When offered the ‘traditional’ seed/grain mix, hamsters will always choose their favourite items and leave the rest, resulting in malnutrition. Commercial pellets/blocks with at least 16% protein for growing and <14% protein for adult hamsters offers the best source of nutrition for hamsters, with seeds and grains used as an occasional treat. Food blocks can be softened with water for hamsters less than 3 weeks of age. When converting to blocks, monitor the hamster closely to ensure it is eating them before removing the seed/grain mix.
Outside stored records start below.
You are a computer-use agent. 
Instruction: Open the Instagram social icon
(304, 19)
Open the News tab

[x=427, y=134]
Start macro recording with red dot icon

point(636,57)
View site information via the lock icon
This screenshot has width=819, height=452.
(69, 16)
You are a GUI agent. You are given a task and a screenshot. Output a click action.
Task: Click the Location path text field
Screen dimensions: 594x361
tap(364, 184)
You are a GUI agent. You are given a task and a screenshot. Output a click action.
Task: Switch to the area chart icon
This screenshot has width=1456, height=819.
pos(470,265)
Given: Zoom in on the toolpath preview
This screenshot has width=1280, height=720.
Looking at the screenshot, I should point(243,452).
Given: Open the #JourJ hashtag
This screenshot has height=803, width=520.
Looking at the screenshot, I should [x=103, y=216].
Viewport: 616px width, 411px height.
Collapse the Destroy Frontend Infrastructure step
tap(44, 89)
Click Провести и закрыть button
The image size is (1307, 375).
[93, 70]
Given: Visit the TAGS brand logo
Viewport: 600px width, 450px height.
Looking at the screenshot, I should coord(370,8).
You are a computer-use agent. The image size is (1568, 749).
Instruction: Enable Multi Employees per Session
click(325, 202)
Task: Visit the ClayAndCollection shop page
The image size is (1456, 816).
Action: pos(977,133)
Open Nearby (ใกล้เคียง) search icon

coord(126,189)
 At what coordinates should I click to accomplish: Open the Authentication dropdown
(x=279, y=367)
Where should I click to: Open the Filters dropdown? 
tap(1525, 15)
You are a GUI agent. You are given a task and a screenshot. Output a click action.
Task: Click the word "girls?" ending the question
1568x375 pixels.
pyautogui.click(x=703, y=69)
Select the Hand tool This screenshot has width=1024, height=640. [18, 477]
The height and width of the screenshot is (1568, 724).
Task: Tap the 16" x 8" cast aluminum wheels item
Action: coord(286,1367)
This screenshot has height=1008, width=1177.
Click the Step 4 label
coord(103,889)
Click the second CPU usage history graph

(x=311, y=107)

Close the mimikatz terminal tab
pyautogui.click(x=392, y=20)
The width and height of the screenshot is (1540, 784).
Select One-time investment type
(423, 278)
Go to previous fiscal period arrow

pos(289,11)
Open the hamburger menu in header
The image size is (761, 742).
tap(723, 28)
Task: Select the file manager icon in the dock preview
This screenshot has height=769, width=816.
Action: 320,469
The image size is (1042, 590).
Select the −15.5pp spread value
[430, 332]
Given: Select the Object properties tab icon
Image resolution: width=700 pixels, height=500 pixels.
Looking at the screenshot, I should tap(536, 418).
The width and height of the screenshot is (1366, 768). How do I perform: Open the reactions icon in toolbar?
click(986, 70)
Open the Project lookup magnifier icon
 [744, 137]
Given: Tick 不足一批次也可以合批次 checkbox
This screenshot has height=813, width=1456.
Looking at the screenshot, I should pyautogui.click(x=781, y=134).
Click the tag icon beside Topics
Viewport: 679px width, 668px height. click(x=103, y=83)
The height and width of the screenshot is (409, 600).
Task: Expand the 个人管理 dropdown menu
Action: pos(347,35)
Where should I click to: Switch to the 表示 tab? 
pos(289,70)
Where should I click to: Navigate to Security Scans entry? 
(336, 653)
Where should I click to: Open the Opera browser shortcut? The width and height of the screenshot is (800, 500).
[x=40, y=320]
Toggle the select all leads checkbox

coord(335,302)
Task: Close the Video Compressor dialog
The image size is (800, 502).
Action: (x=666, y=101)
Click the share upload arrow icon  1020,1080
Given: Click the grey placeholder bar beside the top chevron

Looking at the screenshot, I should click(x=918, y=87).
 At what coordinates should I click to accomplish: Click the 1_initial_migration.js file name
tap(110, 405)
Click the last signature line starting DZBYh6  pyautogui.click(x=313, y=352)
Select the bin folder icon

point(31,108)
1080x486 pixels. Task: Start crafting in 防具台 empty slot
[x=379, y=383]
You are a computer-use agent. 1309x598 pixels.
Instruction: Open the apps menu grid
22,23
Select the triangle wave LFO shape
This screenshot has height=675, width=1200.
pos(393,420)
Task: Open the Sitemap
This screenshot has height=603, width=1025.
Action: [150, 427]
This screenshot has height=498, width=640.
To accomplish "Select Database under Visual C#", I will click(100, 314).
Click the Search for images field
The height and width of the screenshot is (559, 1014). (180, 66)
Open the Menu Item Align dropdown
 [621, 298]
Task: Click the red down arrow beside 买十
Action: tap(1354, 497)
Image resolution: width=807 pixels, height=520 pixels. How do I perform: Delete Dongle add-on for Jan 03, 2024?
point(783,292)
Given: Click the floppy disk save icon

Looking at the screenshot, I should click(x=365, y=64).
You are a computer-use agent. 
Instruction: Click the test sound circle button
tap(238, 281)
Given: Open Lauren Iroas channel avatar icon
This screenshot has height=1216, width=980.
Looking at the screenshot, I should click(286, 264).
Fresh food should always be washed and bits of carrot, salad greens, walnuts or apple can be given as treats. Never exceed more than 1/2 teaspoon of fresh food daily and do not offer to hamsters less than 2 - 3 months of age to avoid dietary upsets. Beware of any food that may become 'soggy' and trapped in the cheek pouch such as popcorn, bread, puffed wheat or crackers. Remember that hamsters will ‘stash’ food items in their burrow and it is important to check that the hamster is actually eating and not just ‘stashing’ food.
Fresh water should be available at all times and sipper tubes should be cleaned daily and checked to ensure they are not clogged with food. Supplements are unnecessary if the hamster is on a commercial block/pelleted food.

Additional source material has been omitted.